In NSCLC, clinical data on neoadjuvant immunomodulatory treatment is scarce but few encouraging trials investigating anti-PD-1/PD-L1 checkpoint inhibition prior to surgery for NSCLC patients are currently ongoing (e.g. NCT02938624; NCT03217071; NCT02818920; NCT02259621). In a first interim analysis, Forde et al. recently published data on patients with NSCLC receiving neoadjuvant anti-PD-1 therapy (Nivolumab). They observed a major pathological response (less than 10% viable tumor cells) in 9 of 20 patients (45%) with neoadjuvant immunotherapy. These preliminary data and the results of the KEYNOTE-trials identified immunotherapy as a promising strategy in NSCLC treatment [10].

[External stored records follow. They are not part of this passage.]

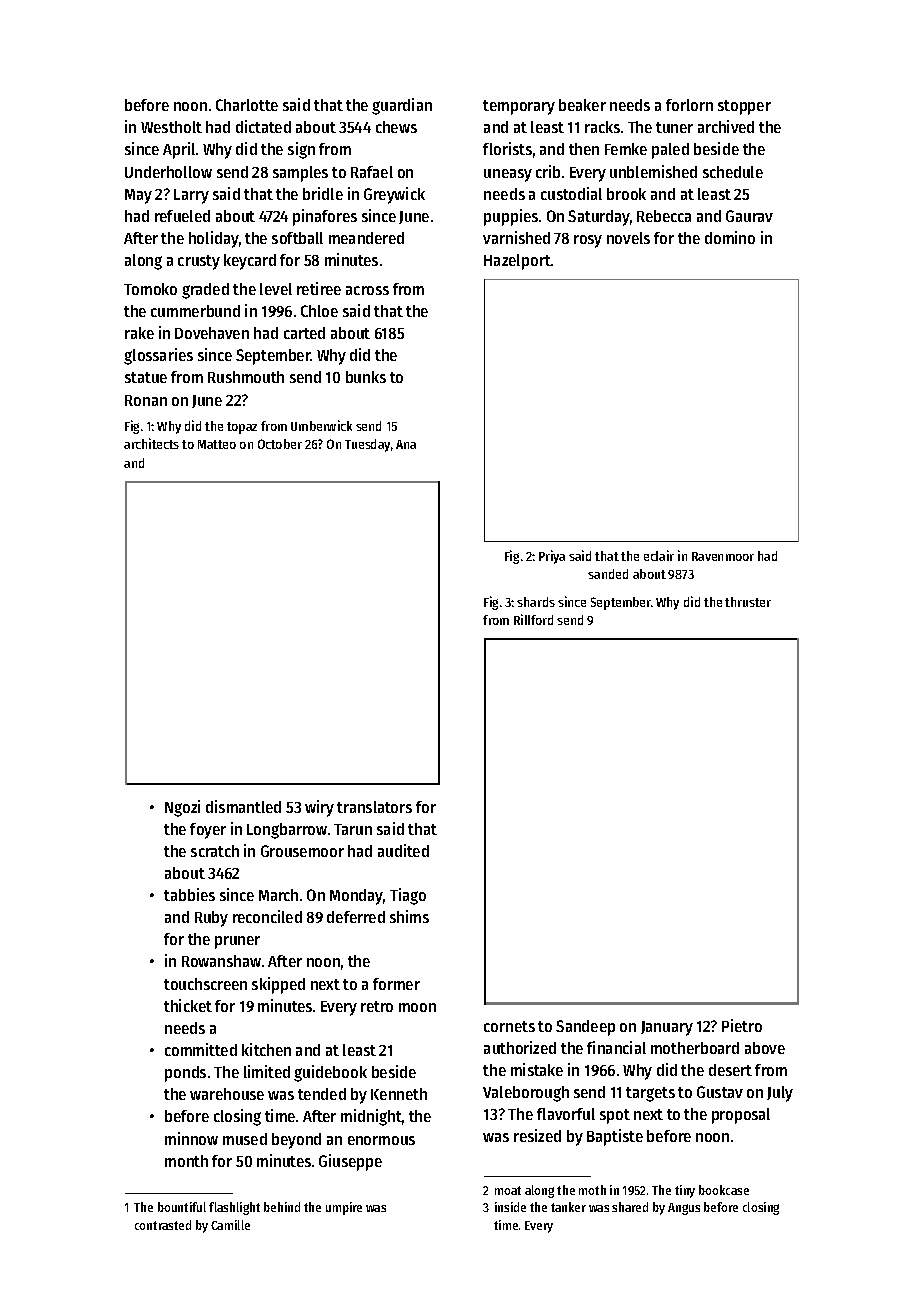 The image size is (924, 1311). Describe the element at coordinates (304, 333) in the screenshot. I see `carted` at that location.
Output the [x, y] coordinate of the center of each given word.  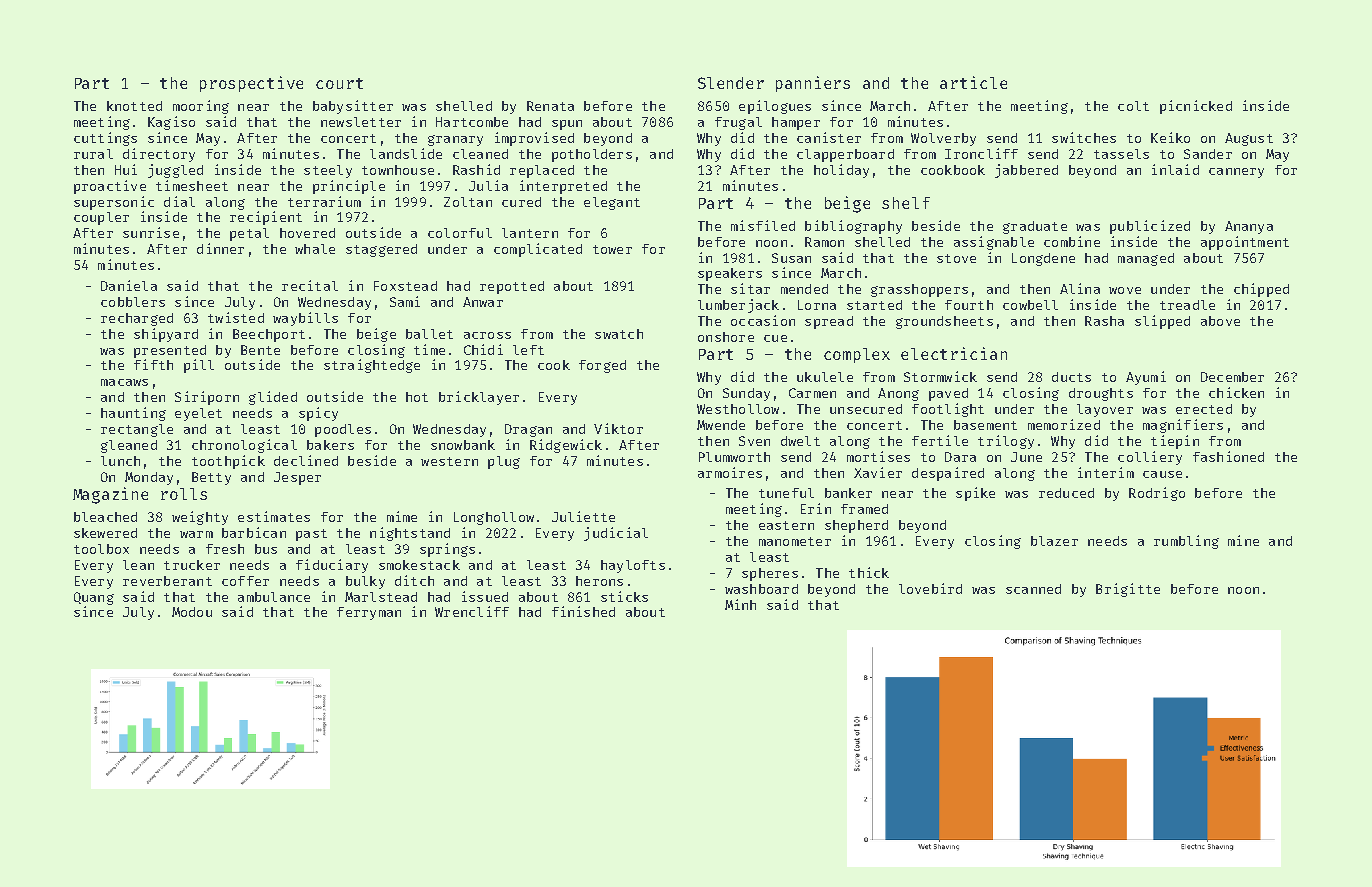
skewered [105, 533]
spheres [770, 574]
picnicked [1196, 107]
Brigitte [1128, 590]
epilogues [775, 107]
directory [159, 155]
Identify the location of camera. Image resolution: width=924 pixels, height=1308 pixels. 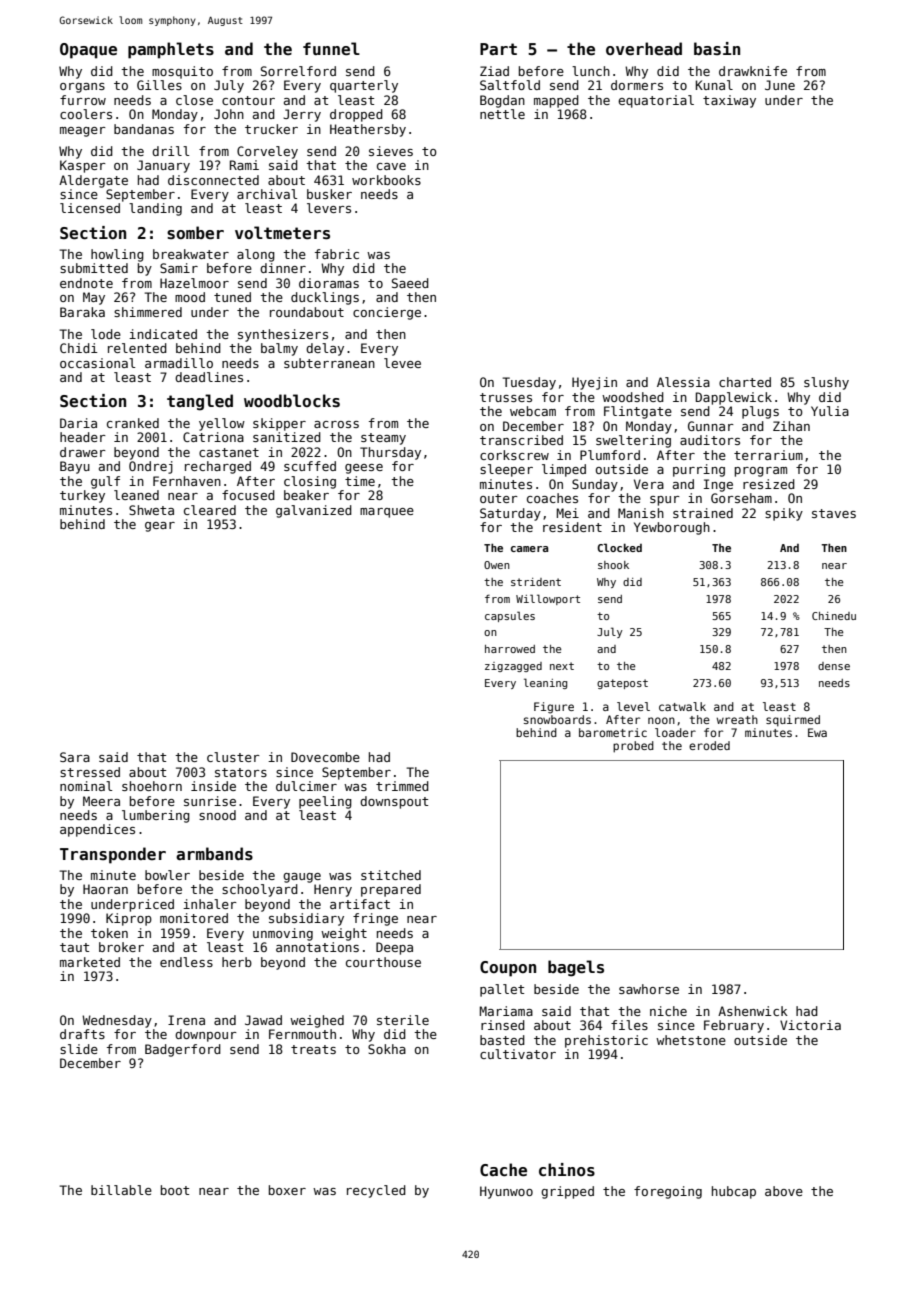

The scope of the enrolled NEOMUN trial is to generate pilot data on the efficacy, safety and the feasibility of a neoadjuvant anti-PD-1 immunotherapy with Pembrolizumab. The research endeavor will be flanked by a translational research program to elucidate potential predictive biomarkers and to investigate the mode of action of anti PD-1 treatment in NSCLC patients.